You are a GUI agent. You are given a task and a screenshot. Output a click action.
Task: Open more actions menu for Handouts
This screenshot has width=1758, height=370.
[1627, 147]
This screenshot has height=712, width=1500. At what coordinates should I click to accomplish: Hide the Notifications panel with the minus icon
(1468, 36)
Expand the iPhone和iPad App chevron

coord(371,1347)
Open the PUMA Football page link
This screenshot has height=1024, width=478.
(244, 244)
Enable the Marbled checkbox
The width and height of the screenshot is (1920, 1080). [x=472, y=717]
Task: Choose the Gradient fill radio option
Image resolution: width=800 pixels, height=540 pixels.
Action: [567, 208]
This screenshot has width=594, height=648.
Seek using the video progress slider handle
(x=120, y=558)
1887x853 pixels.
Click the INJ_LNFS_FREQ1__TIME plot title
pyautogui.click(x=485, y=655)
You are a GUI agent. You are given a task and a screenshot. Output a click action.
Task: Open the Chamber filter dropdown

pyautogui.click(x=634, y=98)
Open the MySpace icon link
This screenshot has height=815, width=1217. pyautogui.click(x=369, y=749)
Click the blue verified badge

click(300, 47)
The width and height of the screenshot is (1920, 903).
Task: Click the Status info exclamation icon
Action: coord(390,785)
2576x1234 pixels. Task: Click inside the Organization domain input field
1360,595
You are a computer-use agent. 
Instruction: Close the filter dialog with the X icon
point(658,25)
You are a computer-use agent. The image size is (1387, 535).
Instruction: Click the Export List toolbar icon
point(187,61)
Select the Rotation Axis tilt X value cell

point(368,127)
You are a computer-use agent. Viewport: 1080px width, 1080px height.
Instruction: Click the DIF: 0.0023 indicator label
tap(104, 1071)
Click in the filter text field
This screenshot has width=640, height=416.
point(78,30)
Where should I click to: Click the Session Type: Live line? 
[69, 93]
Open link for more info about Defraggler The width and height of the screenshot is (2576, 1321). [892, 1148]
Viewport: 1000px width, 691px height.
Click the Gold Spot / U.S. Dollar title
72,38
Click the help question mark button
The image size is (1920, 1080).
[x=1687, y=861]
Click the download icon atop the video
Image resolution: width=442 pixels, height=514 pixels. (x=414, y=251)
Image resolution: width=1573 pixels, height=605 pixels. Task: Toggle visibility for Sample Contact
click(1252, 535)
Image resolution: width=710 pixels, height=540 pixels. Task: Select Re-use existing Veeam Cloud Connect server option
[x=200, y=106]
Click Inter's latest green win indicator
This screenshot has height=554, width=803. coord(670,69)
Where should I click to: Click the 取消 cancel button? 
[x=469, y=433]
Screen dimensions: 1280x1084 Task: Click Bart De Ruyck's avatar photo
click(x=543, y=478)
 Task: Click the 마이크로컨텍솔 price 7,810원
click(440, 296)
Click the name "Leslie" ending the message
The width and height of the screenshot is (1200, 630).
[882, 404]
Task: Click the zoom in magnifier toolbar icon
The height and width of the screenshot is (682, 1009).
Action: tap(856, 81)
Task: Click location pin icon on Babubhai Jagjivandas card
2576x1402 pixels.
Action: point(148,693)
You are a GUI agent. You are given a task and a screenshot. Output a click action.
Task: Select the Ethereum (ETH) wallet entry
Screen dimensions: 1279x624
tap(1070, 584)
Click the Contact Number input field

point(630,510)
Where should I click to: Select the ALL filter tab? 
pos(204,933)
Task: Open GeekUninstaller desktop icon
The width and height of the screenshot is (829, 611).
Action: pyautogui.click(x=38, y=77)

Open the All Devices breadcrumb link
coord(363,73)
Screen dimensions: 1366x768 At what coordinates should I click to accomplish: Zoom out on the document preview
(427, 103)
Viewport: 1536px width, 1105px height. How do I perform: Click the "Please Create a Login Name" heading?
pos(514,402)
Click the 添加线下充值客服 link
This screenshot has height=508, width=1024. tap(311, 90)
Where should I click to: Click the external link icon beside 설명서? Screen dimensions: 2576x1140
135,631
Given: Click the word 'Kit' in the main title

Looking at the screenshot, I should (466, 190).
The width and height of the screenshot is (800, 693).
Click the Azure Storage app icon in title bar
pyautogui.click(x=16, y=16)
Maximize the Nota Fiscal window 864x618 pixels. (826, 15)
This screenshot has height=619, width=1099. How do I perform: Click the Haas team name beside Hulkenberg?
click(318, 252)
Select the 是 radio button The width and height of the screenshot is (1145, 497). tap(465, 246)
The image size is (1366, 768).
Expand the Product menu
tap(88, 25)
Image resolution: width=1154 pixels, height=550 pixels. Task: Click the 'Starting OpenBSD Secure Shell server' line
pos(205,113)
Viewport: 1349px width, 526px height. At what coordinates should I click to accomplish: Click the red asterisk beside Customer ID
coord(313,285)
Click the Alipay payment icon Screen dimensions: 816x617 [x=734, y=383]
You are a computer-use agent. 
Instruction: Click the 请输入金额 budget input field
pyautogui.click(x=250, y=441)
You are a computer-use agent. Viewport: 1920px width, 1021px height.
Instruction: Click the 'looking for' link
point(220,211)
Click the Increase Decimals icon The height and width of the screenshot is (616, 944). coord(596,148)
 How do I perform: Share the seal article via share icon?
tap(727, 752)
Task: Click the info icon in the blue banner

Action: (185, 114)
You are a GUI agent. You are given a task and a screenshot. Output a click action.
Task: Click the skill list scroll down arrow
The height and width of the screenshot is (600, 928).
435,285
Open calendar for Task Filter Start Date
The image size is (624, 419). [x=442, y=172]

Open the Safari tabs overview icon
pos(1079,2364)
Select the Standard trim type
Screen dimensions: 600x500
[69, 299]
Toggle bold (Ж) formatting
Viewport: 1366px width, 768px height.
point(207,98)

■ ■ ■ ■ ■ ■ ■

Exercise description -
Gather every line of the listing above that contains the word "computer".

Task response -
You are a computer-use agent. 
You are a computer-use agent. The image size is (1387, 535).
You are a computer-use agent. Viewport: 1080px width, 1080px height.
You are a computer-use agent. 
You are a computer-use agent. Viewport: 1920px width, 1021px height.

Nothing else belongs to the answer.